2019 ASHS Annual Conference

Genome editing enables precise manipulation of specific genomic sites with the newly developed CRISPR (clustered regularly interspaced short palindromic repeats)-Cas9 system being the most promising genome editing tool. DNA-based delivery of the CRISPR-Cas9 system has been routinely used in various plant species. However, protein delivery of the in vitro-translated Cas9/gRNA ribonucleoprotein (RNP) complex into plant cells is still in its infancy even though protein delivery has advantages such as ease of use, low cost, relative ease to be adapted to high throughput systems, and lower off-target cleavage rates.
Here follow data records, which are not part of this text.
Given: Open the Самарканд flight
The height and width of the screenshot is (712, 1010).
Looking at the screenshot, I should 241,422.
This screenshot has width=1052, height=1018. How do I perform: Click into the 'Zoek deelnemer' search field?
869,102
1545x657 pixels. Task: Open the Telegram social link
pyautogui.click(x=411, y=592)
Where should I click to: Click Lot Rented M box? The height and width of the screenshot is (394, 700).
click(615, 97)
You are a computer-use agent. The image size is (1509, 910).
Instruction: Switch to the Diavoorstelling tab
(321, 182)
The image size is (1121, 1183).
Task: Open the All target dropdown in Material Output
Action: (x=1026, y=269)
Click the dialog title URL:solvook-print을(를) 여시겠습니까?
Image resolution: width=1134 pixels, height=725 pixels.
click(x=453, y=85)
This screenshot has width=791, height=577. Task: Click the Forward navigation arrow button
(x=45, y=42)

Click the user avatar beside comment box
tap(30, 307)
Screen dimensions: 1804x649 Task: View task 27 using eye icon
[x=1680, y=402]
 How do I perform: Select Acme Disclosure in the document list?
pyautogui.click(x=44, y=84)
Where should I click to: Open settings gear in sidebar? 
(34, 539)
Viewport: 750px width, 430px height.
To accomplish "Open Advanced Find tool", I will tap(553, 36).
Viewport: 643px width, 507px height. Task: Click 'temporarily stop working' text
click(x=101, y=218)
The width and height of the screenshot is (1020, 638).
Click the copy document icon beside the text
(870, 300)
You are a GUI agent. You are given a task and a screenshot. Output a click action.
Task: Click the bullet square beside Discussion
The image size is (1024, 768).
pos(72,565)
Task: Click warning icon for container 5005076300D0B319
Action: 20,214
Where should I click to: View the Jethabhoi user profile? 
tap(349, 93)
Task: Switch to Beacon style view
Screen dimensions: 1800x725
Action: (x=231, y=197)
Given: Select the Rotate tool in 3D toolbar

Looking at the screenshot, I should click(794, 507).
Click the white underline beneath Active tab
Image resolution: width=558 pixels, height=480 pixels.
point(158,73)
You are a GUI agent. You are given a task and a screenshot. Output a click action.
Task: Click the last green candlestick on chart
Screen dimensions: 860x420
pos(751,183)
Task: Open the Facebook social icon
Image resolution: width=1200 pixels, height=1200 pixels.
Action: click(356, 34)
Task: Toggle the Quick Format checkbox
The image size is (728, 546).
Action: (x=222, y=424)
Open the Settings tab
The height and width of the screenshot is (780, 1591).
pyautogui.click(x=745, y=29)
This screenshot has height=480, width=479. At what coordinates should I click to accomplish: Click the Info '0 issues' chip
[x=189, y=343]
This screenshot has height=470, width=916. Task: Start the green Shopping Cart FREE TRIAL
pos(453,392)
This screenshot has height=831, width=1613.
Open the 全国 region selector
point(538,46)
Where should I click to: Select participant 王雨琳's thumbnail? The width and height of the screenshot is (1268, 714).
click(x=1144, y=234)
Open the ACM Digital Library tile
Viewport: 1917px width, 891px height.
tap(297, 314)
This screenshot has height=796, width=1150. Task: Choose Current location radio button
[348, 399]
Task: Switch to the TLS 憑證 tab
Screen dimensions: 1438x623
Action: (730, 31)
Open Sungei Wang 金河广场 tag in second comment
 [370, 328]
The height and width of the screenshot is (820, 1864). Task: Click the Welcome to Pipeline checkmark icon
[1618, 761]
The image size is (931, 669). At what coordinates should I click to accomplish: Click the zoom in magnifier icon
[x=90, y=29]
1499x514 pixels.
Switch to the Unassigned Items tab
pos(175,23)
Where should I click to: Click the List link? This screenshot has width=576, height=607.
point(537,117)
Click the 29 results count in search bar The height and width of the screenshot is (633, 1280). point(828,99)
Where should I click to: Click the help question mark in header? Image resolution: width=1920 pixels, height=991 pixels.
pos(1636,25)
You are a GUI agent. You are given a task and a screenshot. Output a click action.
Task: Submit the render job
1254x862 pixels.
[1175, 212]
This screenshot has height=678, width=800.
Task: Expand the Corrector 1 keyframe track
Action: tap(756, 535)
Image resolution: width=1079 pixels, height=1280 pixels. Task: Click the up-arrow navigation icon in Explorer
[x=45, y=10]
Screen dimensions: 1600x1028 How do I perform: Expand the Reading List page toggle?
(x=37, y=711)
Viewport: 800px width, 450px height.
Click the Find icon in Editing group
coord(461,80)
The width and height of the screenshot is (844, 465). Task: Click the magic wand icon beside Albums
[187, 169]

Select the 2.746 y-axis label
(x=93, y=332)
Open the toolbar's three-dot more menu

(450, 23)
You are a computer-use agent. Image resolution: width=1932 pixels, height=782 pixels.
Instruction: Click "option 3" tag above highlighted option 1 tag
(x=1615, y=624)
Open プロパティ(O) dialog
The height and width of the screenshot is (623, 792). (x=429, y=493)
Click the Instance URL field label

The present study is the first time to successfully develope lipofection-mediated transfection as a novel approach for protein delivery of the preassembled Cas9/gRNA RNP complex into plant cells for genome editing. This approach was achieved using Lipofectamine 3000- or RNAiMAX-mediated transfection. Using either method, we demonstrated that the pre-complexed Cas9/gRNA RNP complex in which a GFP was tagged in-frame to the 3’-end of the Cas9 protein was successfully delivered into non-transgenic tobacco cv. Bright Yellow-2 (BY-2) protoplasts. The optimal lipofectamine 3000- and RNAiMAX-mediated protein delivery efficiencies were 66 and 48%, respectively. We also developed a new biolistics approach based on the published proteolistics method. When delivered into transgenic BY-2 protoplasts or cells with 60% cells overexpressing an orange fluorescent protein (OFP) reporter gene pporRFP with each gRNA targeting the pporRFP gene, we demonstrated that Lipofectamine 3000-mediated protein delivery had higher targeted mutagenesis frequency than the PEG-mediated DNA delivery method and the biolistics-mediated protein delivery method. Thus, the newly developed lipofection approach is sufficiently robust for the use of the DNA-free Cas9/gRNA RNP technology for genome editing in plant cells.